### Activity
Output all of the lines below exactly, and leave out each image.

Items from a dataset
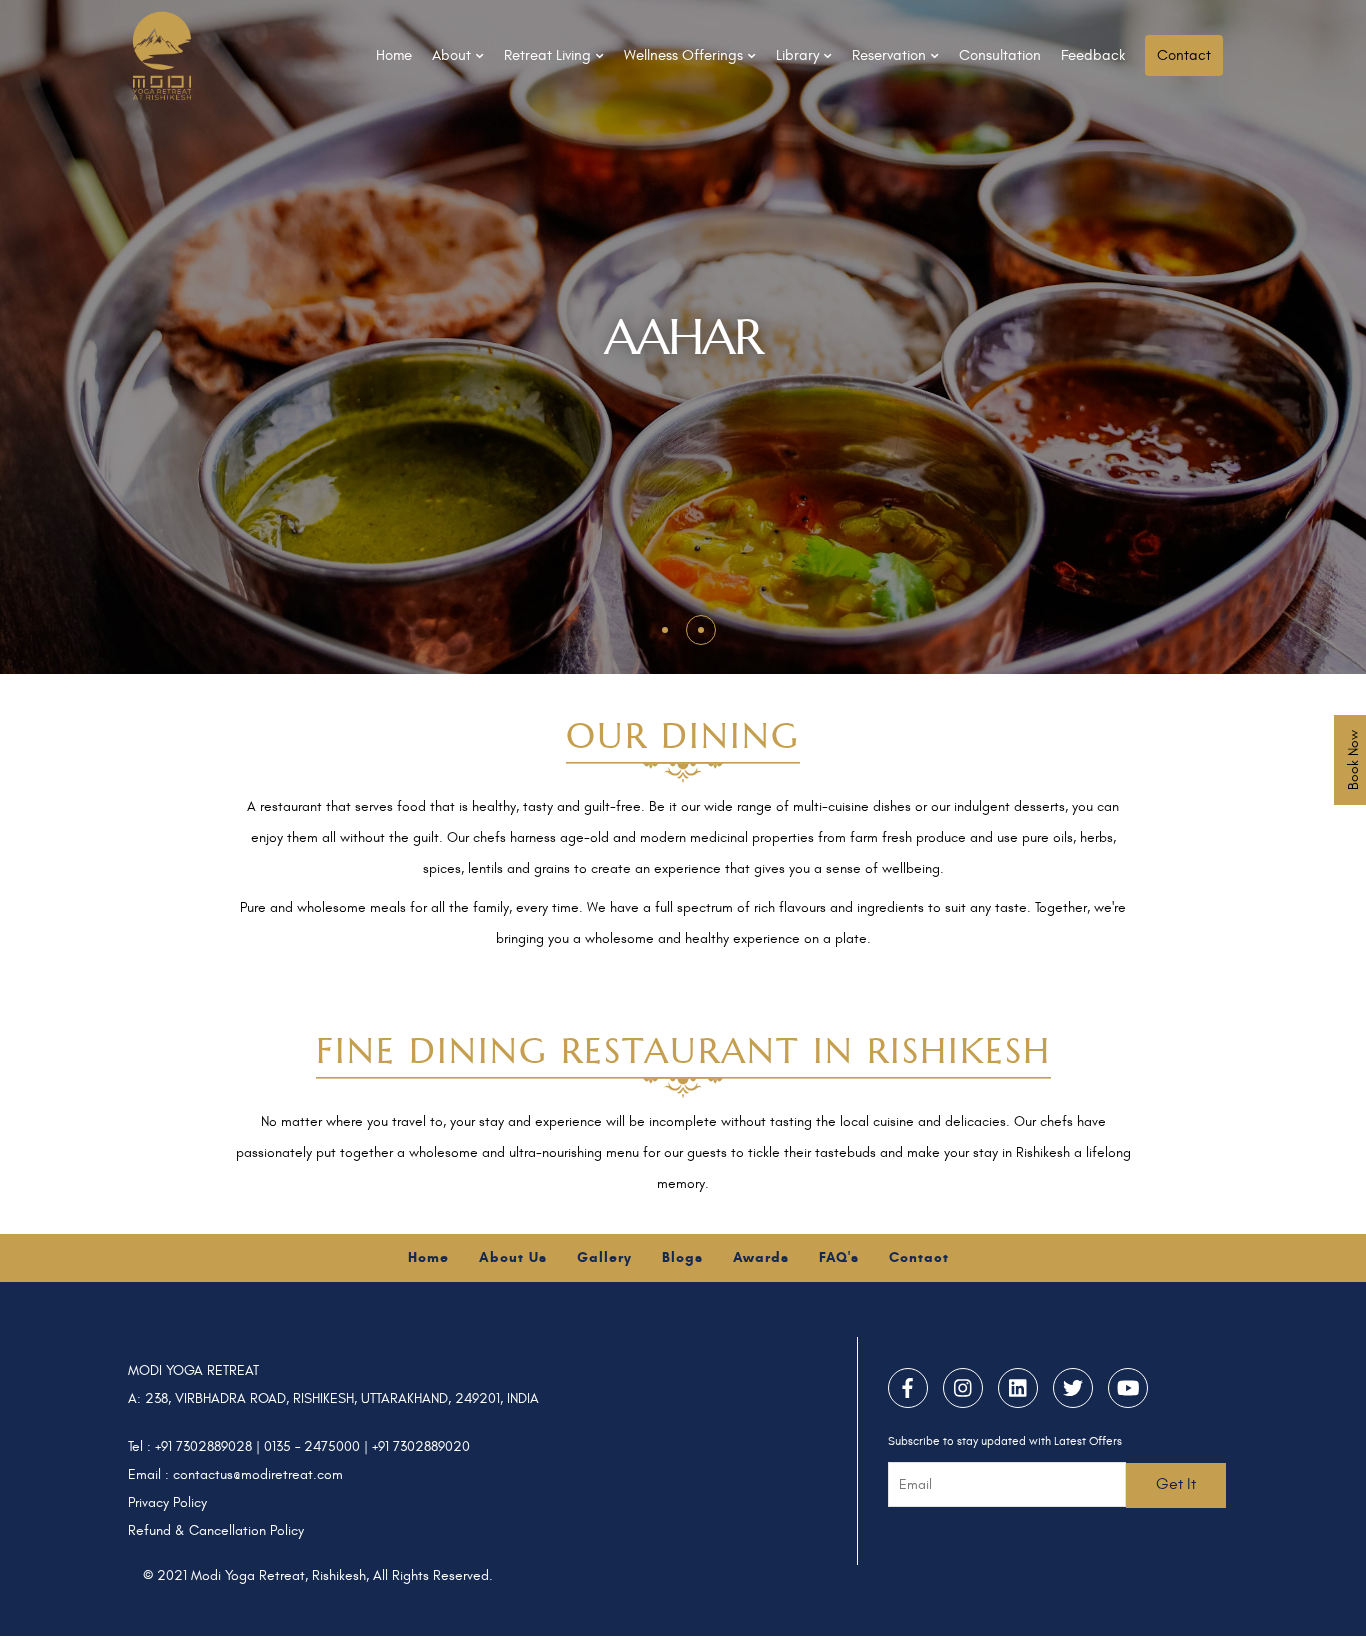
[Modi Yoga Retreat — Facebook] (908, 1388)
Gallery (604, 1257)
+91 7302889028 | (209, 1446)
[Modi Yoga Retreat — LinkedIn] (1018, 1388)
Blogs (682, 1257)
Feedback (1093, 55)
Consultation (1000, 55)
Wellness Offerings (683, 55)
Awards (761, 1257)
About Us (513, 1257)
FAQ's (839, 1257)
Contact (1184, 55)
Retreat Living (547, 55)
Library (797, 55)
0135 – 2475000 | (318, 1446)
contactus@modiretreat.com (258, 1474)
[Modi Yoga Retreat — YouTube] (1128, 1388)
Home (394, 55)
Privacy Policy (167, 1502)
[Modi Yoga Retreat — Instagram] (963, 1388)
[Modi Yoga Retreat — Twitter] (1073, 1388)
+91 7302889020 (421, 1446)
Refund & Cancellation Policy (216, 1530)
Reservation (889, 55)
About (451, 55)
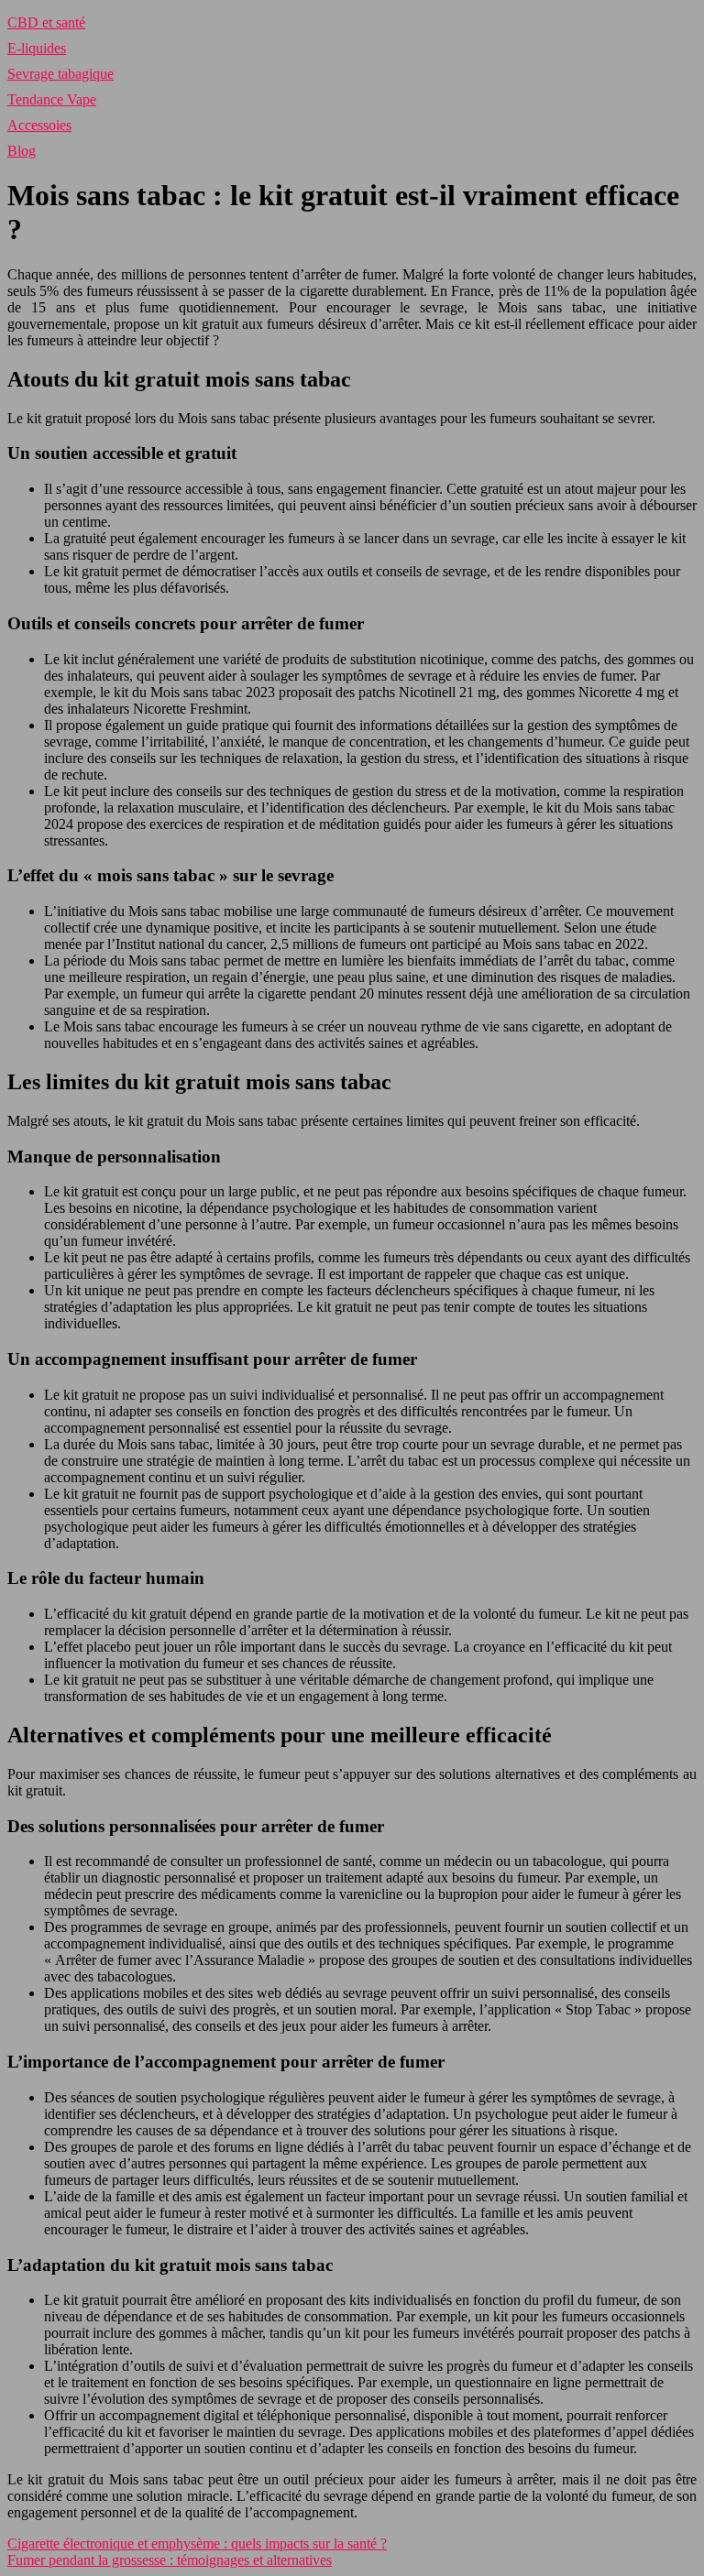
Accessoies (39, 125)
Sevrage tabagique (60, 74)
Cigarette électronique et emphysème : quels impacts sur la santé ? (197, 2543)
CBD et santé (46, 22)
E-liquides (36, 48)
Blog (21, 150)
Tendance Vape (51, 99)
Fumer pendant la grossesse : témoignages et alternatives (169, 2560)
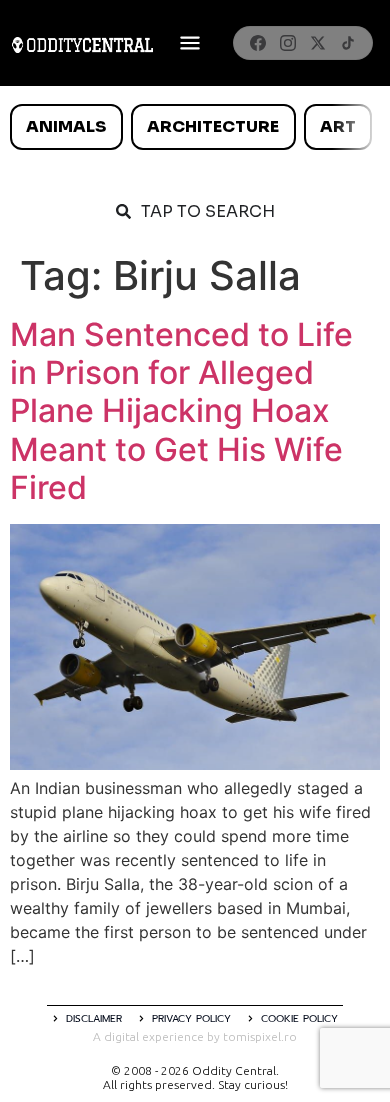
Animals (66, 126)
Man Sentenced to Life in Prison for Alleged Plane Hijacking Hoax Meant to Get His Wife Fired (181, 411)
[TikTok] (348, 43)
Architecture (213, 126)
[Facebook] (258, 43)
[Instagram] (288, 43)
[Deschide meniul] (190, 43)
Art (338, 126)
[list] (195, 127)
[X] (318, 43)
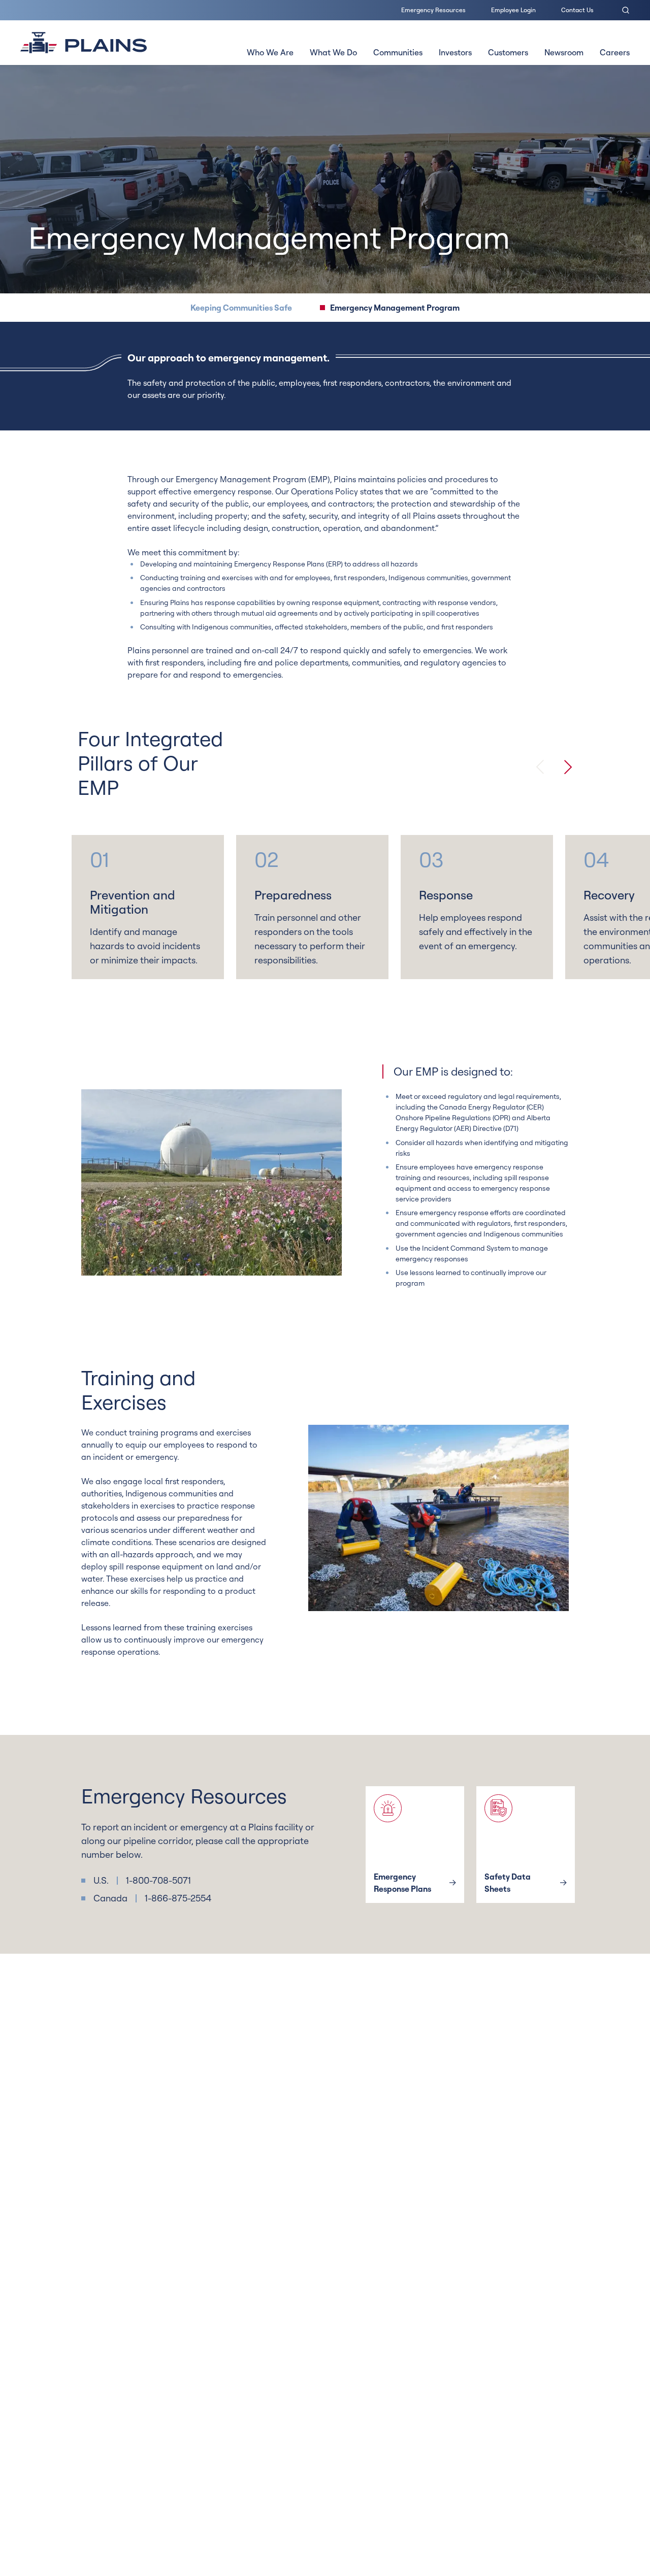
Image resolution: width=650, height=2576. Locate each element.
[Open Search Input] (626, 10)
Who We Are (270, 52)
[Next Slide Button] (568, 767)
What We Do (333, 52)
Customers (508, 52)
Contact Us (577, 10)
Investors (455, 52)
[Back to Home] (83, 42)
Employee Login (513, 10)
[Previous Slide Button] (540, 767)
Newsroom (563, 52)
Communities (397, 52)
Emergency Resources (433, 10)
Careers (615, 52)
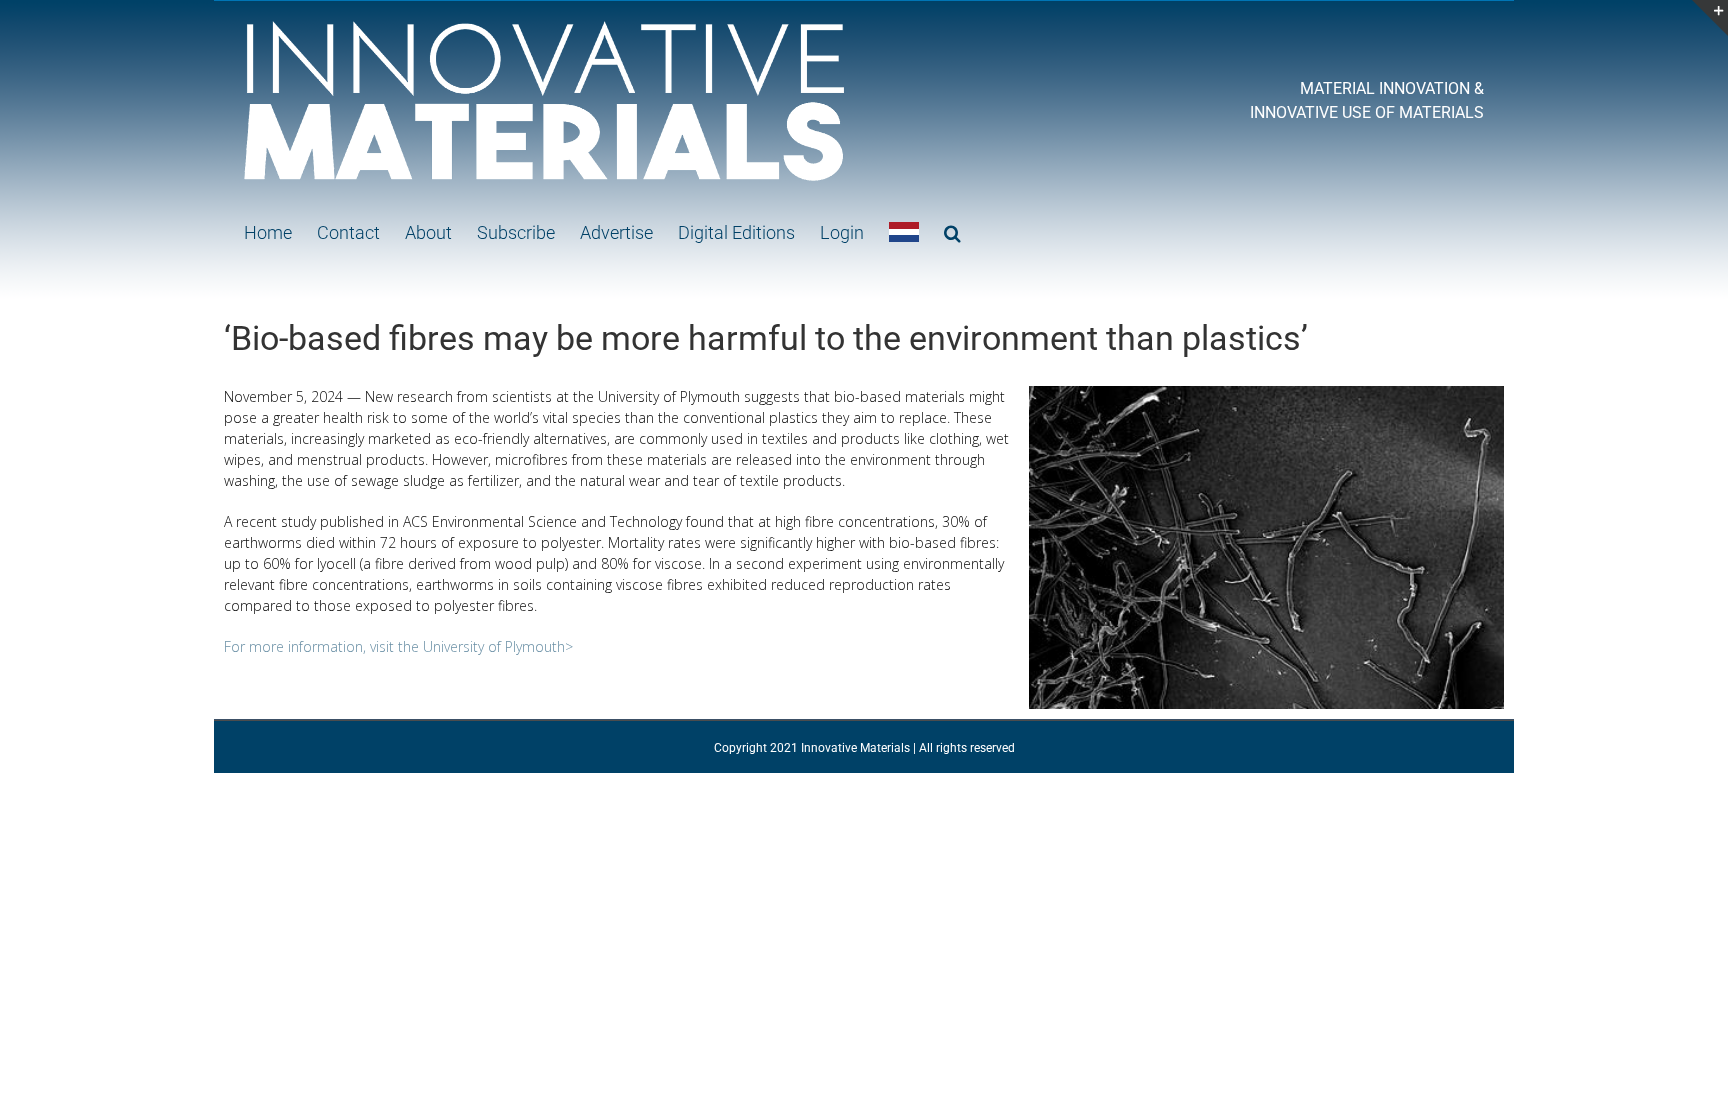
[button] (952, 232)
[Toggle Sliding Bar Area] (1710, 18)
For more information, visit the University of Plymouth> (398, 646)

### Written solution
[Modi Yoga Retreat — Facebook] (908, 1388)
Gallery (604, 1257)
+91 7302889028 | (209, 1446)
[Modi Yoga Retreat — LinkedIn] (1018, 1388)
Blogs (682, 1257)
Feedback (1093, 55)
Consultation (1000, 55)
Wellness Offerings (683, 55)
Awards (761, 1257)
About Us (513, 1257)
FAQ's (839, 1257)
Contact (1184, 55)
Retreat Living (547, 55)
Library (797, 55)
0135 – 2475000 | (318, 1446)
contactus@modiretreat.com (258, 1474)
[Modi Yoga Retreat — YouTube] (1128, 1388)
Home (394, 55)
Privacy Policy (167, 1502)
[Modi Yoga Retreat — Instagram] (963, 1388)
[Modi Yoga Retreat — Twitter] (1073, 1388)
+91 7302889020 (421, 1446)
Refund & Cancellation Policy (216, 1530)
Reservation (889, 55)
About (451, 55)
Accessoies (39, 125)
Sevrage tabagique (60, 74)
Cigarette électronique et emphysème : quels impacts sur la santé ? (197, 2543)
CBD et santé (46, 22)
E-liquides (36, 48)
Blog (21, 150)
Tendance Vape (51, 99)
Fumer pendant la grossesse : témoignages et alternatives (169, 2560)
Animals (66, 126)
Man Sentenced to Life in Prison for Alleged Plane Hijacking Hoax Meant to Get His Wife Fired (181, 411)
[TikTok] (348, 43)
Architecture (213, 126)
[Facebook] (258, 43)
[Instagram] (288, 43)
[Deschide meniul] (190, 43)
Art (338, 126)
[list] (195, 127)
[X] (318, 43)
Image resolution: width=650, height=2576. Locate each element.
[Open Search Input] (626, 10)
Who We Are (270, 52)
[Next Slide Button] (568, 767)
What We Do (333, 52)
Customers (508, 52)
Contact Us (577, 10)
Investors (455, 52)
[Back to Home] (83, 42)
Employee Login (513, 10)
[Previous Slide Button] (540, 767)
Newsroom (563, 52)
Communities (397, 52)
Emergency Resources (433, 10)
Careers (615, 52)
[button] (952, 232)
[Toggle Sliding Bar Area] (1710, 18)
For more information, visit the University of Plymouth> (398, 646)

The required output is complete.